La ex ministra de la Corte Suprema de Chile, Ángela Vivanco, ha sido trasladada a un módulo de alta seguridad en la cárcel de San Joaquín tras la llegada de una detenida considerada de alta peligrosidad.
Vivanco, quien se encuentra en prisión preventiva desde hace tres semanas, enfrenta cargos por cohecho y lavado de activos en el marco de la denominada trama bielorrusa. Su traslado se produjo luego de que Gendarmería decidiera reubicarla del módulo 14 al módulo 7, destinado a imputadas de alta connotación pública, debido a la llegada de una adolescente imputada por homicidio que generó preocupación por la seguridad de la ex magistrada.
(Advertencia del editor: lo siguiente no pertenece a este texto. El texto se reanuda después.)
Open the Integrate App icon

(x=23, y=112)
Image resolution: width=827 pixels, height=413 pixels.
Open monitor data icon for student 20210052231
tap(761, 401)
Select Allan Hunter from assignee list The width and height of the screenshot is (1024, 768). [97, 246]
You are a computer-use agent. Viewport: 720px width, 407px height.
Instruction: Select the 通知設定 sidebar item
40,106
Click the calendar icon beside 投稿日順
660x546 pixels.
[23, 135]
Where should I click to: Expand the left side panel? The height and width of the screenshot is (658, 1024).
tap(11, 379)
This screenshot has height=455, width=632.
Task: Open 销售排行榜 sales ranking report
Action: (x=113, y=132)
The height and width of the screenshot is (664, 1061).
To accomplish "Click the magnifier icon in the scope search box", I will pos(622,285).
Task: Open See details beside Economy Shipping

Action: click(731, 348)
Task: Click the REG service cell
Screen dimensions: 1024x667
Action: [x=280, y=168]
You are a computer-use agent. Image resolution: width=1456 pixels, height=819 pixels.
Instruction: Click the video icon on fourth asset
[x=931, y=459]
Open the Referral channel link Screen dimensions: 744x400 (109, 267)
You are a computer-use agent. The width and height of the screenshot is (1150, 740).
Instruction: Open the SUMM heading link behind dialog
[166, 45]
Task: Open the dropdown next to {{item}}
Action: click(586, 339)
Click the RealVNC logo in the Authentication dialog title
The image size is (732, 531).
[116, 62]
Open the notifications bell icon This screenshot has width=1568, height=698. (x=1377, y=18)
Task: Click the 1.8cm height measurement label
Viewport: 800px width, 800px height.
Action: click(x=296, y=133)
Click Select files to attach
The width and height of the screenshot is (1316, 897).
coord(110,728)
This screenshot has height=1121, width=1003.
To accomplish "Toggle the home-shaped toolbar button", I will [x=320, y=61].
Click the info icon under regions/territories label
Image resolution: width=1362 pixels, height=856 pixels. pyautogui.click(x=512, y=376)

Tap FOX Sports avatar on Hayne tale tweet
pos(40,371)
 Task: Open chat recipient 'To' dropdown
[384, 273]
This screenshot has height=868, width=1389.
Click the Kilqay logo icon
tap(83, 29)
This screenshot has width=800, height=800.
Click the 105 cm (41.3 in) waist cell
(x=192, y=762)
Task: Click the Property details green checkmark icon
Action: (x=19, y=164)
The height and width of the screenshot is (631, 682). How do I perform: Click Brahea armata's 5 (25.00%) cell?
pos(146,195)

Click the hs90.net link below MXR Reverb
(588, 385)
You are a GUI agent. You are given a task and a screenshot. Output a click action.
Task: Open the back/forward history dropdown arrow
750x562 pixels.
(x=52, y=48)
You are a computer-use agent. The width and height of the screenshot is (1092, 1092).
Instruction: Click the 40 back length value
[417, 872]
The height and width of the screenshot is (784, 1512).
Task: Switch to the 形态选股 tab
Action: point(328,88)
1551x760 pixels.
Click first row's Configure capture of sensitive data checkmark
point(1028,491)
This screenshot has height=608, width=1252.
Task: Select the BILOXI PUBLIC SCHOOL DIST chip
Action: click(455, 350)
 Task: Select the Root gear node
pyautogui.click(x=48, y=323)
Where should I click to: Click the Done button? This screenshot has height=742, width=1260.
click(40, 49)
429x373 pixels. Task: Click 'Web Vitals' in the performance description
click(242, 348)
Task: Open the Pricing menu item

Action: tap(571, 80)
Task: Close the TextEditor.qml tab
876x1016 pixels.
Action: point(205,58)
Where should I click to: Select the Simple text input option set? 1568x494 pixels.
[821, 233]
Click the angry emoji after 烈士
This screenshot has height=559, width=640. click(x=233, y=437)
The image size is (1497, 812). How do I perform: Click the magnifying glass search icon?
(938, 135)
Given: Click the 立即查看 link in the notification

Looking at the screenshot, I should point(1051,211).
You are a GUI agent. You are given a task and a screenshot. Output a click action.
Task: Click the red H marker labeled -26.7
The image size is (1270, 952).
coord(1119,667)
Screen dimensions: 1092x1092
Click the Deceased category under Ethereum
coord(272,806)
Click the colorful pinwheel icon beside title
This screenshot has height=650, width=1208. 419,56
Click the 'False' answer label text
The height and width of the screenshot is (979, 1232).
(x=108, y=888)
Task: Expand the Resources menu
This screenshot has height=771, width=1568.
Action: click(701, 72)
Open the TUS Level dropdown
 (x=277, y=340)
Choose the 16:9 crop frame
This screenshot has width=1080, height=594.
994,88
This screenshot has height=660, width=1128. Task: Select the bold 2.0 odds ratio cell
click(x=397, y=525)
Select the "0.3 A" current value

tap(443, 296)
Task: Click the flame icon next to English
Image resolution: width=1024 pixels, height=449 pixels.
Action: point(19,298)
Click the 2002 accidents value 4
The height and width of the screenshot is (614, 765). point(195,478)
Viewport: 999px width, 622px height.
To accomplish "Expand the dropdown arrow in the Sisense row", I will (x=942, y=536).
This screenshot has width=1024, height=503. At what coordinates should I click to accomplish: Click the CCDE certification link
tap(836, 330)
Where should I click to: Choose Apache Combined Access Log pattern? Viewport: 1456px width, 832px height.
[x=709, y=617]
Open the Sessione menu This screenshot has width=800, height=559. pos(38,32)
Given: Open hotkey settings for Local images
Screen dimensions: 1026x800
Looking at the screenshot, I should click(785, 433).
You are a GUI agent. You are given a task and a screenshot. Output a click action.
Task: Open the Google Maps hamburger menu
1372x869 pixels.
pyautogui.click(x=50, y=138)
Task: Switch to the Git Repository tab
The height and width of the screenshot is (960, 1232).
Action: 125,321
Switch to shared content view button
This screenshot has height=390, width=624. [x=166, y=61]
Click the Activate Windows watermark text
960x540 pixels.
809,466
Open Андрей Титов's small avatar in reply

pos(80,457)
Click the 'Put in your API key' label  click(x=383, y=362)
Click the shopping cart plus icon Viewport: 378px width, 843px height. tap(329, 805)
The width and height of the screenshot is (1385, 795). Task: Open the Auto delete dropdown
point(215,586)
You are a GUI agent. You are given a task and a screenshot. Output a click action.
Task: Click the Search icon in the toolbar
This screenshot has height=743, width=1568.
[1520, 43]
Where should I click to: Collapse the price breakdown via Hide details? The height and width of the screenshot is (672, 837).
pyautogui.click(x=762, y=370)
Según reportes de Gendarmería, la decisión de cambiar a Vivanco de módulo fue una medida preventiva. A pesar de la inquietud inicial de su defensa, que solicitó una cautelar de garantías a través de su abogado, Jorge Valladares, este último desistió de la acción tras confirmar que la reubicación se realizó para salvaguardar la integridad de la ex jueza.
En su nuevo módulo, Vivanco se encuentra en una celda individual, donde se prepara para su audiencia de reformalización, que incluye su posible imputación relacionada con la libertad condicional otorgada a Hugo Bustamante, condenado por el femicidio de Ámbar Cornejo. Además, dos médicas extranjeras involucradas en el caso de licencias médicas falsas, que también estaban en el módulo anterior, han sido trasladadas al mismo lugar que ocupa Vivanco.
Este cambio de módulo se produce en un contexto de creciente atención mediática y pública hacia el caso de la ex ministra, quien ha sido una figura prominente en el sistema judicial chileno.